N’ayant pas trouvé François GARde sur le rayonnage de la bibliothèque municipale, dans un élan de frustration rageuse, j’ai empoigné Jérôme GARcin qui précédait son absence et dont j’avais envie de découvrir l’écriture depuis quelques temps. Tout en rondeur élégante, elle est à l’image de l’homme, méticuleuse, tendre, charmeuse, cherchant le mot juste, désireuse de partager. Elle est si bien élevée qu’il lui faut des sujets rocailleux pour avoir de l’éclat. Si le portrait de Gabrielle Witkop est un délice, beaucoup d’autres glissent sur une pente torpide. Le journaliste fait son boulot mais la rencontre ne vibre pas. Je me suis ennuyée chez Jean-Marie Le Clézio et Nicole Lombard alors que j’aime leur univers et les ai beaucoup fréquentés. Dans les chroniques du début, la vieillesse, la maladie, la déchéance, le dépouillement des moyens intellectuels et physiques, l’irrévérence des écrivains en fin de vie a du relief.

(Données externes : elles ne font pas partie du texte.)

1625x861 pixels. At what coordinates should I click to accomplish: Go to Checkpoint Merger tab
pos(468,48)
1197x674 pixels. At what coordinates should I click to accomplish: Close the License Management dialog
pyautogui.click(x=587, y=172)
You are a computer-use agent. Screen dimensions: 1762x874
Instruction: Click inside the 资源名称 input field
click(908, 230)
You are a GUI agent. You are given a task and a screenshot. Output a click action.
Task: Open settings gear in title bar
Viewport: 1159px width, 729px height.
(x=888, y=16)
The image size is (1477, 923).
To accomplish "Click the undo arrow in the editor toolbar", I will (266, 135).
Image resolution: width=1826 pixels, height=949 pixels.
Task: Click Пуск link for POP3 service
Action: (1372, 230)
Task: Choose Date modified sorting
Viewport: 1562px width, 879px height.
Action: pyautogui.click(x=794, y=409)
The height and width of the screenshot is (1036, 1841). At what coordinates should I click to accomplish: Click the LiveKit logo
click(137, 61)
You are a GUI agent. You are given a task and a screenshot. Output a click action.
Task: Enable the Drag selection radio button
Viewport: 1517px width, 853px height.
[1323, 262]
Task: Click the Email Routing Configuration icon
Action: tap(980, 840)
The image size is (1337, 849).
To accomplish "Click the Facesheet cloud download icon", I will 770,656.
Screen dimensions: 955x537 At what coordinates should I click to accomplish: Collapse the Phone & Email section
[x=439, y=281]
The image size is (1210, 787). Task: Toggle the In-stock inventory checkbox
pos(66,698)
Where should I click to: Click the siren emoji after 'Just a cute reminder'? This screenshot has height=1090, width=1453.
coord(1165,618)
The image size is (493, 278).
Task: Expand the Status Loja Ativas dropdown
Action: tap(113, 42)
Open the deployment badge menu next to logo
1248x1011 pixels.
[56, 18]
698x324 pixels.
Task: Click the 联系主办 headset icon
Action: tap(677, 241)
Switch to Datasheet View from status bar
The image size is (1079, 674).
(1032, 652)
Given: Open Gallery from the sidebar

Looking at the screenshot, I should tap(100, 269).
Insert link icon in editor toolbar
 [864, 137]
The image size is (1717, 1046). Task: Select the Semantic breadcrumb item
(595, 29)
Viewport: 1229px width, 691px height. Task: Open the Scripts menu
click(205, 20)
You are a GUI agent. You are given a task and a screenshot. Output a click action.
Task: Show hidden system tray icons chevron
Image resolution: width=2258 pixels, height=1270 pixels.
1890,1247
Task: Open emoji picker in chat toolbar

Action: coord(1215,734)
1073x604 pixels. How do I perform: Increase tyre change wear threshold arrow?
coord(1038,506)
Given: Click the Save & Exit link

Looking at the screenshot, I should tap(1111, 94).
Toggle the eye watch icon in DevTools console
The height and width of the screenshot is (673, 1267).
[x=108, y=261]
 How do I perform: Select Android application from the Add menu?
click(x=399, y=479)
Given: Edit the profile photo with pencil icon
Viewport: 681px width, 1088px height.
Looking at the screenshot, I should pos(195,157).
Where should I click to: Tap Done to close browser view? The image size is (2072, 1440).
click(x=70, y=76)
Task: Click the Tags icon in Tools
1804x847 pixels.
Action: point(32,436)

Les immoraux, les mal-en-point, les écorchés, les abîmés sont d’excellents compagnons et donnent corps aux meilleurs passages du livre. Les jeunes, les bien-portants, les actifs sont nettement moins intéressants. Trop de résumés de livres, trop d’entretiens quand on voudrait de la vie, des bavardages, des impressions personnelles, du voyage, des anecdotes. D’un gracieux saut de kangourou j’ai bondi au-dessus d’une bonne partie de l’objet.